:: Work to do ::
Copy out the lines from the first line of the records through the line that contains "Action: (x=314, y=590)", reproducing each one precisely.

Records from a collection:
::::::

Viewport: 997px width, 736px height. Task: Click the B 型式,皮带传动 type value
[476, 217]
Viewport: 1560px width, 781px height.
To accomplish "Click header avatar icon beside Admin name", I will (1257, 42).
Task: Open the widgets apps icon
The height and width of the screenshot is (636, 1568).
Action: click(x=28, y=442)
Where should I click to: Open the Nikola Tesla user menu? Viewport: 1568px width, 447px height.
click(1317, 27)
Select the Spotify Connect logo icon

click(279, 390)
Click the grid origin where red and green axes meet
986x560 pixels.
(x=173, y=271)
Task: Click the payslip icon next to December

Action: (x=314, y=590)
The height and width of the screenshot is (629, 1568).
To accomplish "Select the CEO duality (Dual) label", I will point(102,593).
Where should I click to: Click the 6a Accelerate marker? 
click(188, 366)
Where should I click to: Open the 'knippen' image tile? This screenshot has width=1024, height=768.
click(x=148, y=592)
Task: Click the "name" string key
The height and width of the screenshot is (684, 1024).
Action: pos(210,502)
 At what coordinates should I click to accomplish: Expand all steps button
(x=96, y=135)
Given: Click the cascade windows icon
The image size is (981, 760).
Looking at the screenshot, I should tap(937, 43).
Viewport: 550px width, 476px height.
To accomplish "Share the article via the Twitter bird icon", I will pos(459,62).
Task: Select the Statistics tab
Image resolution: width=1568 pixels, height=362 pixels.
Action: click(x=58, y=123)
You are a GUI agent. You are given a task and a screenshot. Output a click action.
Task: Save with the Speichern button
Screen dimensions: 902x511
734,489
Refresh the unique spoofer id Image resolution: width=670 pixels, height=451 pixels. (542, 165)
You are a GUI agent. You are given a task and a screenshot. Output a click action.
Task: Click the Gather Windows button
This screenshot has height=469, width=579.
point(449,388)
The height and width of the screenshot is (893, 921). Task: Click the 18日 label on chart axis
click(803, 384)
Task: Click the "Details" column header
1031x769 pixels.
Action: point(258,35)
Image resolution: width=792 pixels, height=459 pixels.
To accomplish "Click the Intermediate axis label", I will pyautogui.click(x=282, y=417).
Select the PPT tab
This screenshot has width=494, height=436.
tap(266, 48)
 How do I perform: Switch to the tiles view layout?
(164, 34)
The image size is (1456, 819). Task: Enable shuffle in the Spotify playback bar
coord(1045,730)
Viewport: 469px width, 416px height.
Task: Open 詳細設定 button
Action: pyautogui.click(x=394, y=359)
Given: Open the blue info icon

::::::

:: Written solution ::
Viewport: 997px width, 736px height. Task: Click the B 型式,皮带传动 type value
[476, 217]
Viewport: 1560px width, 781px height.
To accomplish "Click header avatar icon beside Admin name", I will (1257, 42).
Task: Open the widgets apps icon
The height and width of the screenshot is (636, 1568).
Action: click(x=28, y=442)
Where should I click to: Open the Nikola Tesla user menu? Viewport: 1568px width, 447px height.
click(1317, 27)
Select the Spotify Connect logo icon

click(279, 390)
Click the grid origin where red and green axes meet
986x560 pixels.
(x=173, y=271)
Task: Click the payslip icon next to December

Action: (x=314, y=590)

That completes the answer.